*** Extracted records

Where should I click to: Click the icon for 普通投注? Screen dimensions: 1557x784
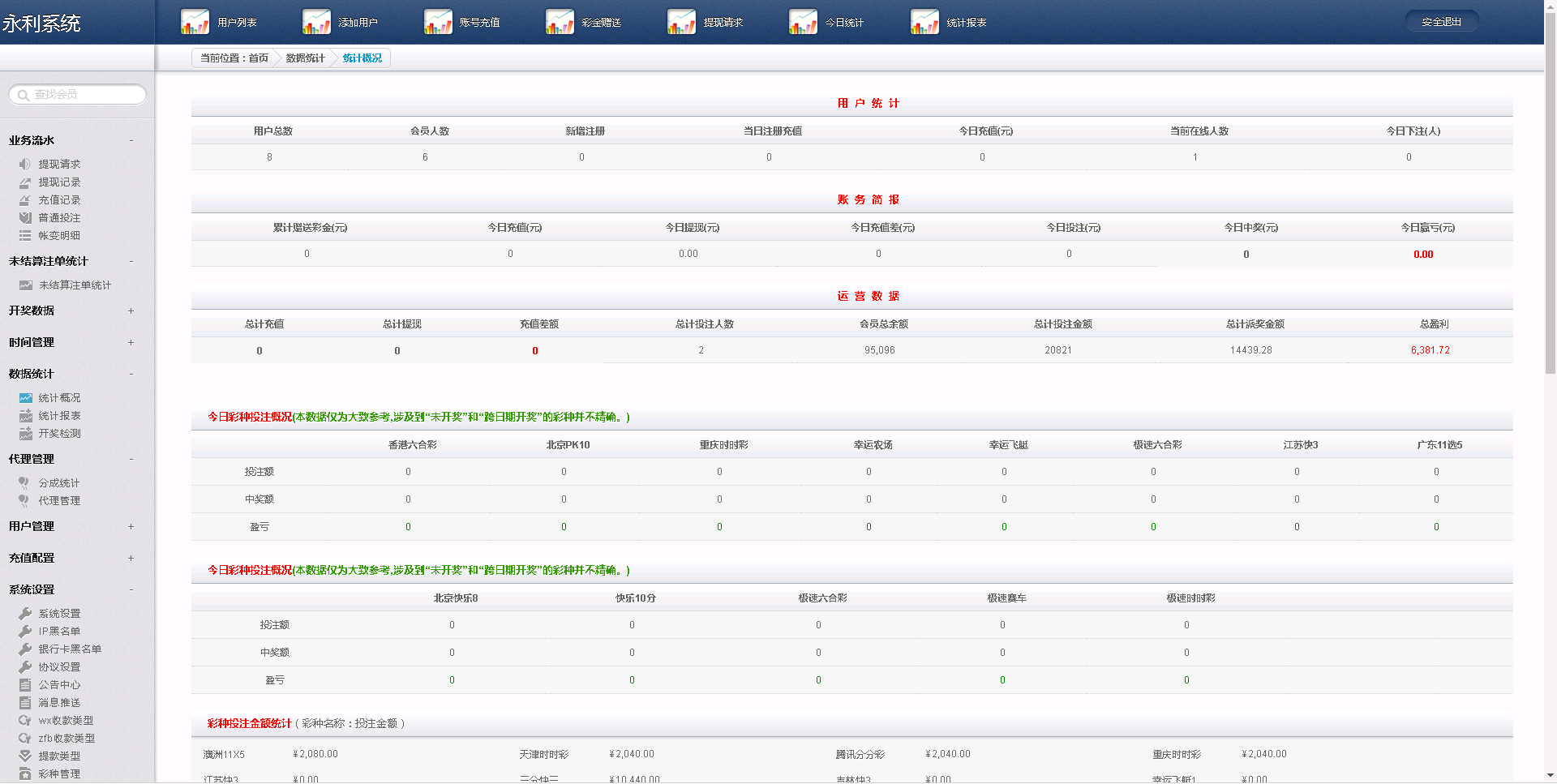coord(25,218)
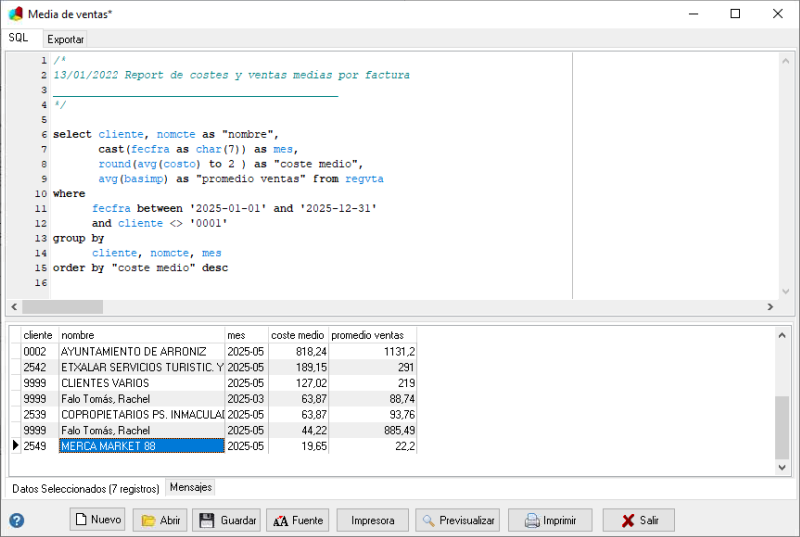Image resolution: width=800 pixels, height=537 pixels.
Task: Save the query with Guardar button
Action: click(227, 520)
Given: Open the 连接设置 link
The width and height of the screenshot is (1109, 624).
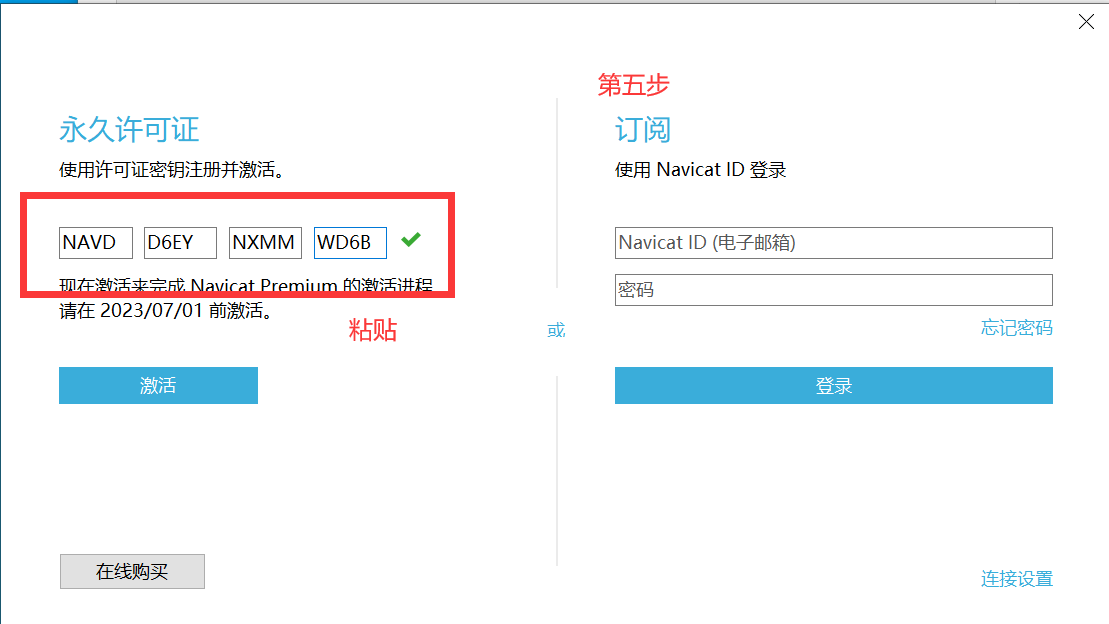Looking at the screenshot, I should [x=1016, y=579].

******

Rewrite all of the rows above, replacing "Screen dimensions" with "Display size" and keeping everything else the same. Omit the pictures.

Where should I click to: Click the icon for 普通投注? Display size: 1557x784
coord(25,218)
Image resolution: width=800 pixels, height=537 pixels.
Task: Save the query with Guardar button
Action: click(227, 520)
Given: Open the 连接设置 link
The width and height of the screenshot is (1109, 624).
Looking at the screenshot, I should [x=1016, y=579].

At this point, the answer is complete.